### Exercise passage

Meet Mike, Gregg and Rose Who Did a Big Life Change

These three people changed their lives in the worst of times. Here's how you can too.

11 Minute ReadHow To by Louis Staples

26.12.21 (Updated 13.11.23)

By now it feels like every adjective, superlative, metaphor and cliche that exists has been used to describe the Covid-19 pandemic. After all, at risk of adding to the pile of very overused phrases, we are truly living through “unprecedented times”.

In the last two years, the way we live has changed dramatically. This has presented many challenges, but has also created an opportunity to reflect on our lives, and ask: “What truly brings us fulfilment?” Shifts in how we’ve been able to live and work during these times impacted everyone differently. Some people have changed their lives for the better, using the pandemic as a springboard to achieve new things. At times, it might have felt like the world was ground to a halt, but personal growth, passion projects and career milestones continued too.

From a stroke to a half marathon a week: How Mike changed his life

Mike Key, 28, is the director of a production management business in London. In November 2019, months before the pandemic hit, his life changed forever when he had a stroke. Suffering a stroke at such a young age made Mike think about his life. “It really opened my eyes to the fact that I just wasn't a very happy person for a long time,” he says. “I think I was numbing a lot of life’s stresses and pains by going out and partying and living a lifestyle that wasn’t healthy for my mind or body.”

On the road to physical and mental recovery, as the pandemic changed the world, Mike started running. In the chaos of 2020, his new hobby would soon become a lifestyle. After running his first half marathon in August, he set himself a challenge for 2021: to run a half marathon every single week. That’s 13.2 miles a week and 686.4 miles over the year. As an incentive, Mike pledged to raise money for Healing Little Hearts – a UK-based charity that provides free heart surgery to babies and children in the developing world.

######

## Required action:
Answer these from the article on Mike, Gregg and Rose above:
1. Who is the article by?
2. In what month and year did Mike Key have a stroke?
3. What does Healing Little Hearts provide?

### Exercise data

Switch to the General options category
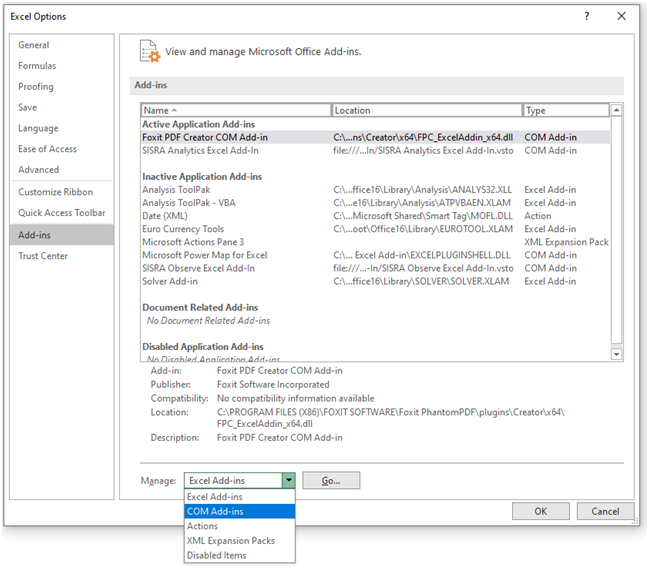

######

## Response area:
1. Louis Staples
2. November 2019
3. Free heart surgery to babies and children in the developing world